While the Caribbean so far has fared well through the 2006 hurricane season, political winds are still blowing ill when it comes to the U.S. government’s decision regarding deadlines for the Western Hemisphere Travel Initiative. Congress has extended a controversial WHTI deadline by 17 months, making June 1, 2009, the new deadline by which people traveling via land or sea from the Caribbean, Bermuda, Panama, Mexico, and Canada must have a passport or other accepted document to enter, or re-enter the United States. The rub, says Vincent Vanderpool-Wallace, secretary general for the 32-member Caribbean Tourism Organization, is that the January 8, 2007, deadline requiring passports for people traveling via air still stands.

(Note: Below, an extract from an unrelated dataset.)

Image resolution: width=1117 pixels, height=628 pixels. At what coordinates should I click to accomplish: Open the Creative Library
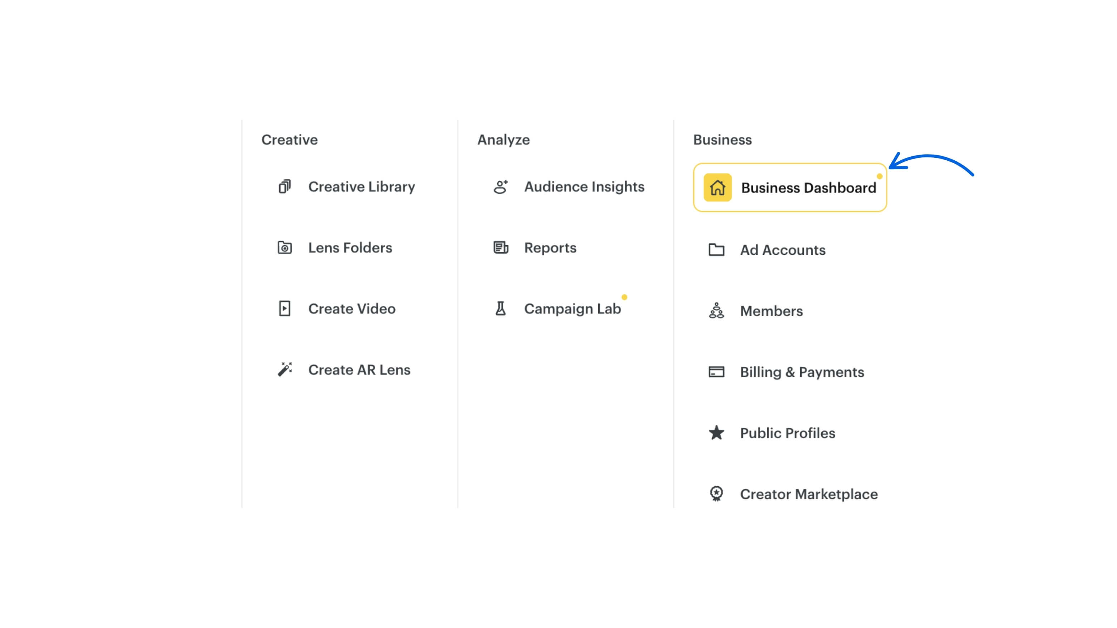click(x=361, y=187)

Vanderpool-Wallace said in a press release, “It is incomprehensible that the United States government would approve an amendment that excludes air arrivals from the Caribbean and thereby grant an additional advantage to cruise lines in the Caribbean who already enjoy a significant competitive advantage, especially in light of the fact that the cruise lines supported the inclusion of air arrivals also. We know that all of the affected governments made their own representation through several diplomatic channels as recently as last Wednesday, prior to the final vote of this bill. Because of the potential far ranging effect of this action, there is nothing potentially more devastating. This is a category 6 hurricane.”
Sens. Patrick Leahy, D-Vt. and Ted Stevens, R-Alaska, proposed an amendment pushing for the extension because of fears that cross-border trade and tourism between the United States and Canada could suffer with the earlier target date. Travel and tourism organizations such as the Travel Industry Association of America also feared that the technology behind the implementation of the PASS Card system wouldn't be in place by the deadline.
The amendment contains language requiring that the PASS Card technology meet necessary security standards, that the technology be shared with the governments of Canada and Mexico, that an alternative system be devised for groups of children crossing borders, and that the necessary technological infrastructure be implemented at the ports of entry in order to correctly process identity cards and to train U.S. personnel on new technologies.